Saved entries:
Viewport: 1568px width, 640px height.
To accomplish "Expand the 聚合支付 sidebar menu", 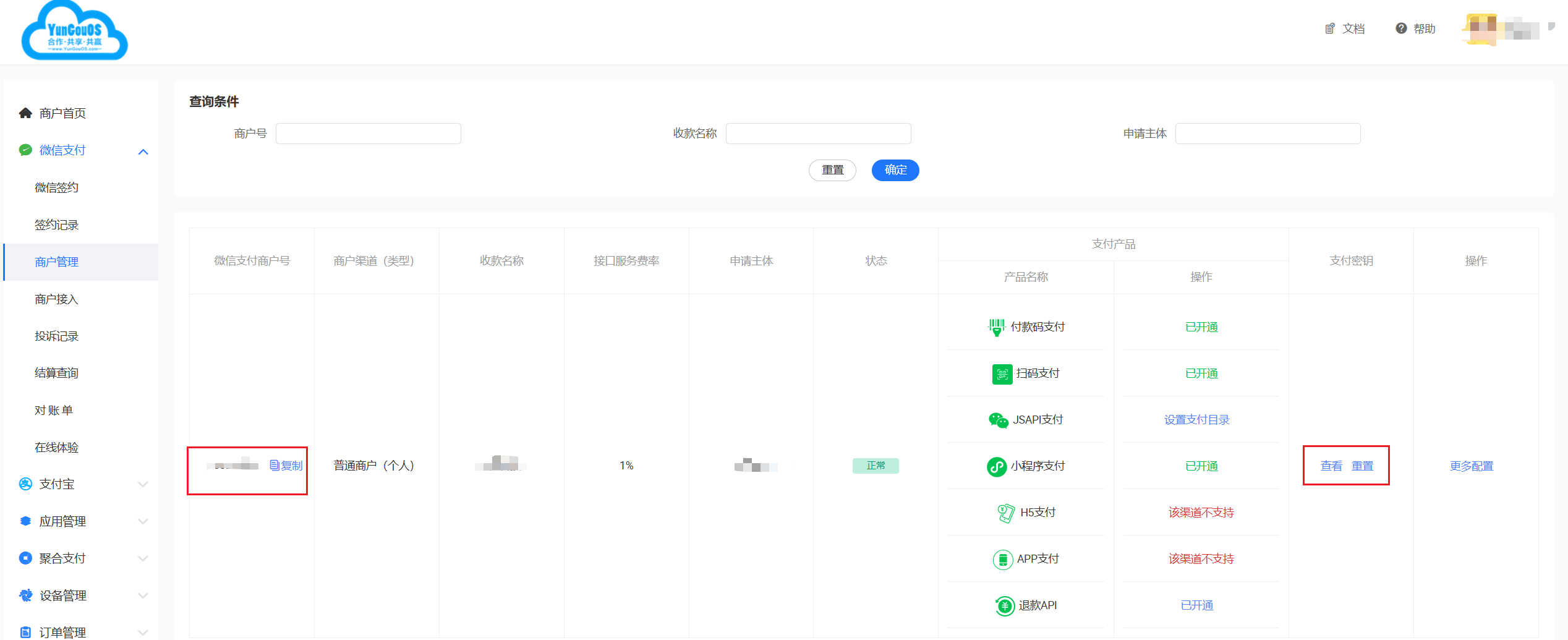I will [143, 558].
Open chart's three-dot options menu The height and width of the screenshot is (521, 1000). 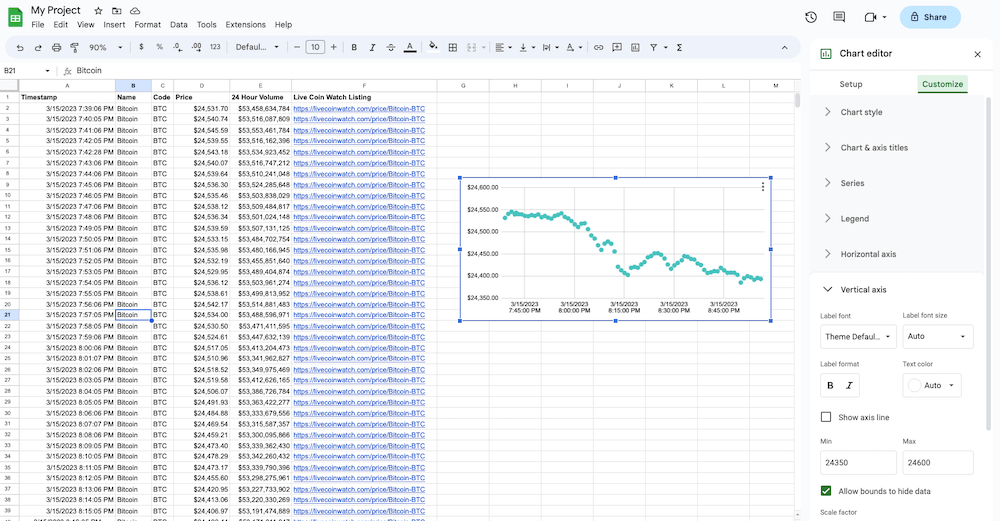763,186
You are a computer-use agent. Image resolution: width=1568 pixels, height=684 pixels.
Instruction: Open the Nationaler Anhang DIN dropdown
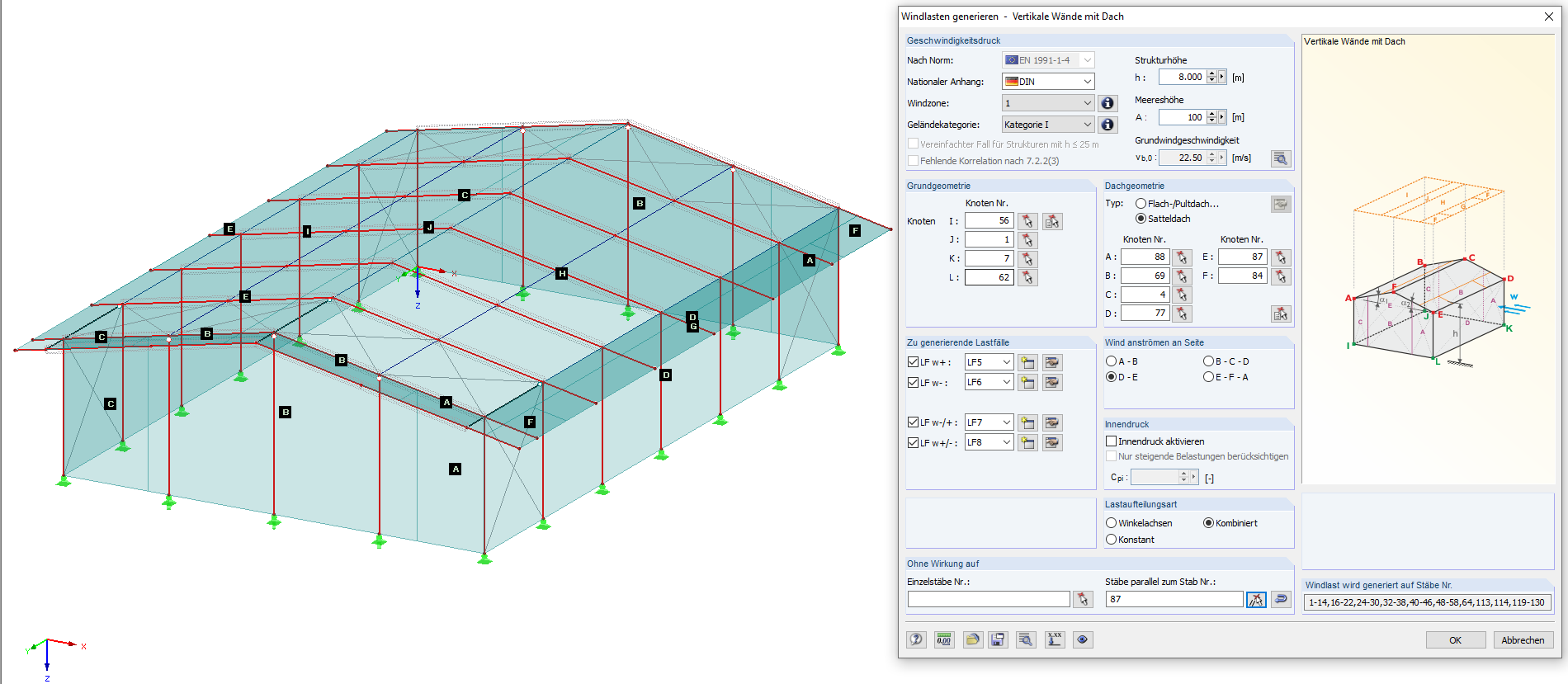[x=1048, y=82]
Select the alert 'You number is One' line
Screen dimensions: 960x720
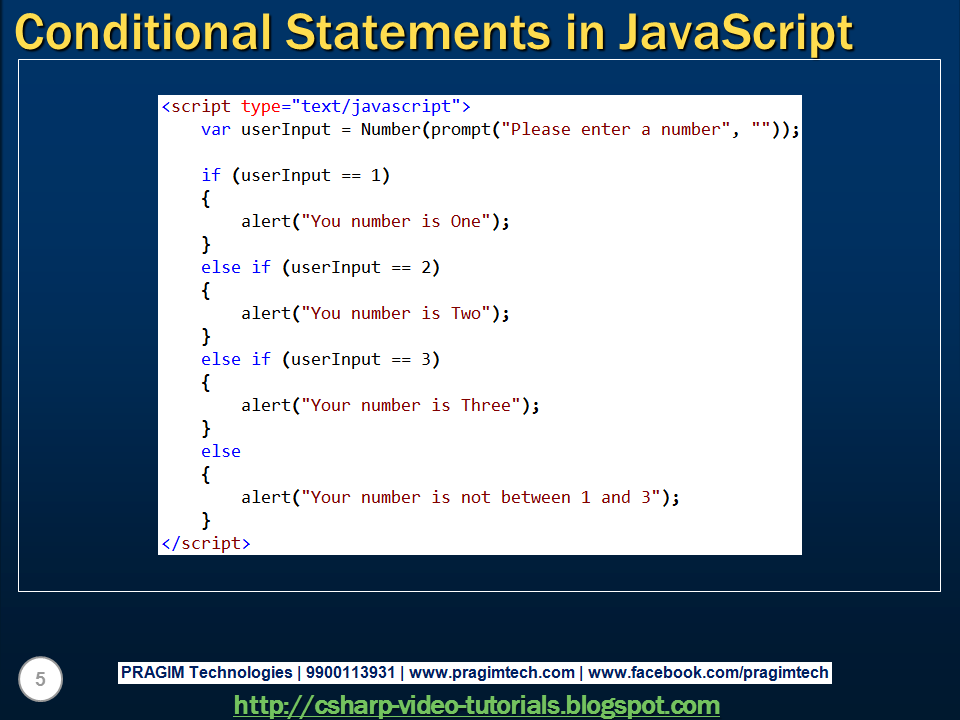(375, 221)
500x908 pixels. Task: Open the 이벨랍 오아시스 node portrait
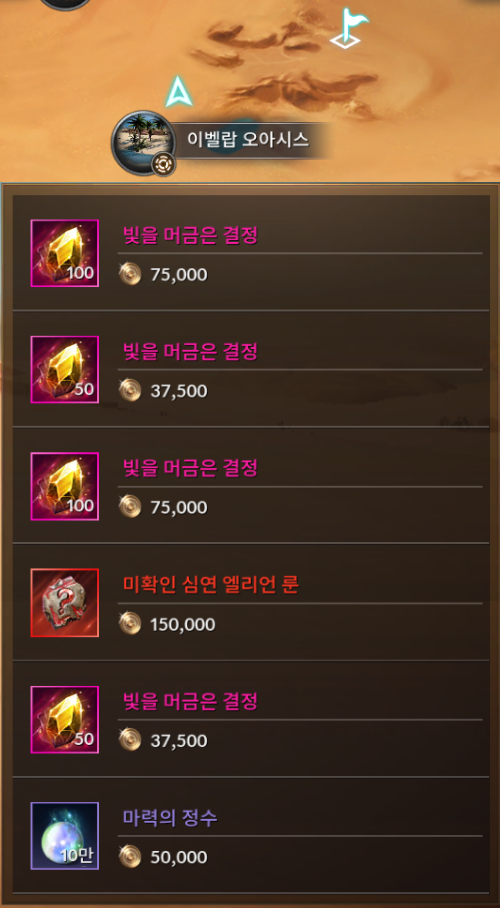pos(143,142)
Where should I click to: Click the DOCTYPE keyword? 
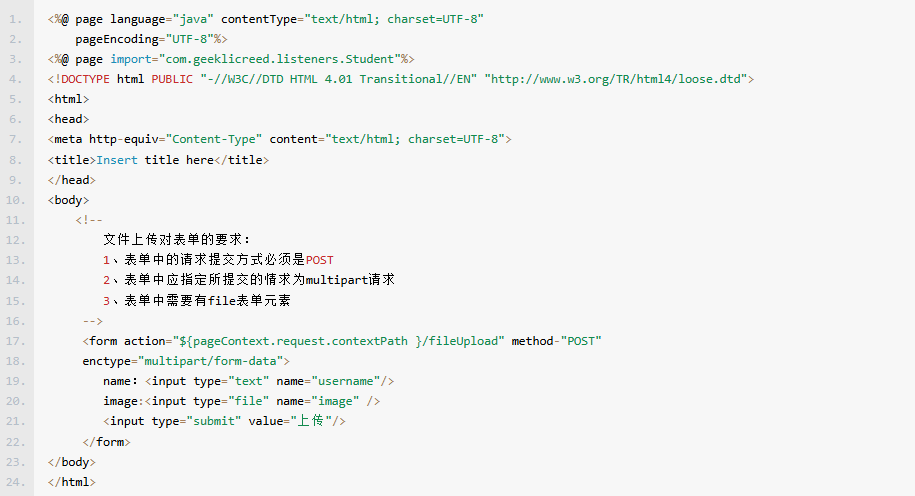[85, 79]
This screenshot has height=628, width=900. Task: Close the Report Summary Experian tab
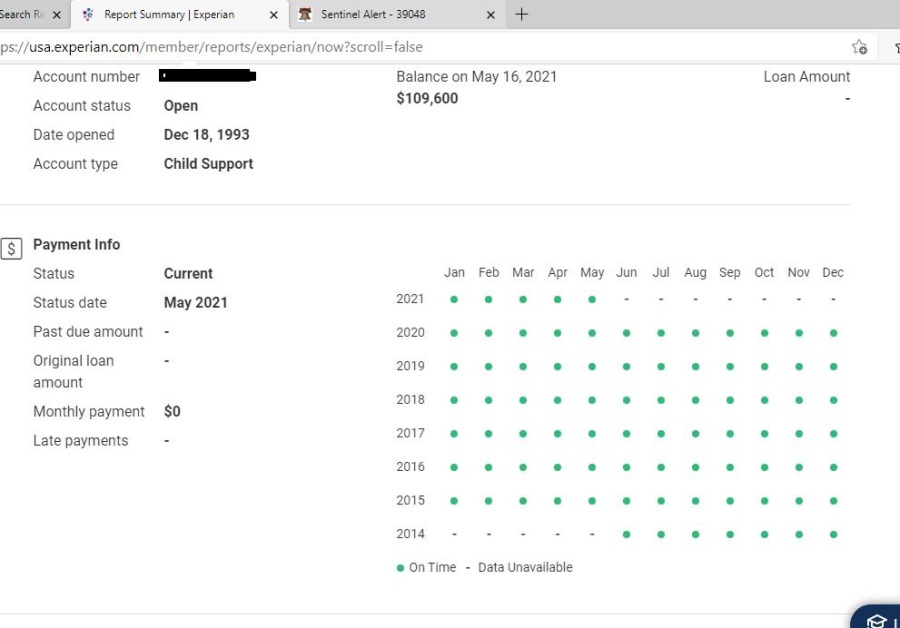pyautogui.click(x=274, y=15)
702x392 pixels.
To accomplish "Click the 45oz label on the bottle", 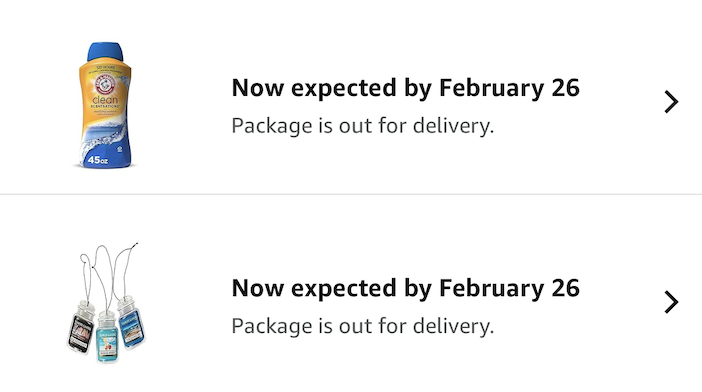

§ **WHAT YOU SHOULD DO**: Would you transcribe, exactly and only, the lines from the one that contains "Screen dimensions: 960x720" through the last line of the data above, without any pictures?

§ **SOLUTION TO THIS PROBLEM**:
Screen dimensions: 960x720
(375, 221)
500x908 pixels. Task: Open the 이벨랍 오아시스 node portrait
pos(143,142)
Where should I click to: Click the DOCTYPE keyword? 
[85, 79]
This screenshot has height=628, width=900. Task: Close the Report Summary Experian tab
pyautogui.click(x=274, y=15)
702x392 pixels.
To accomplish "Click the 45oz label on the bottle", 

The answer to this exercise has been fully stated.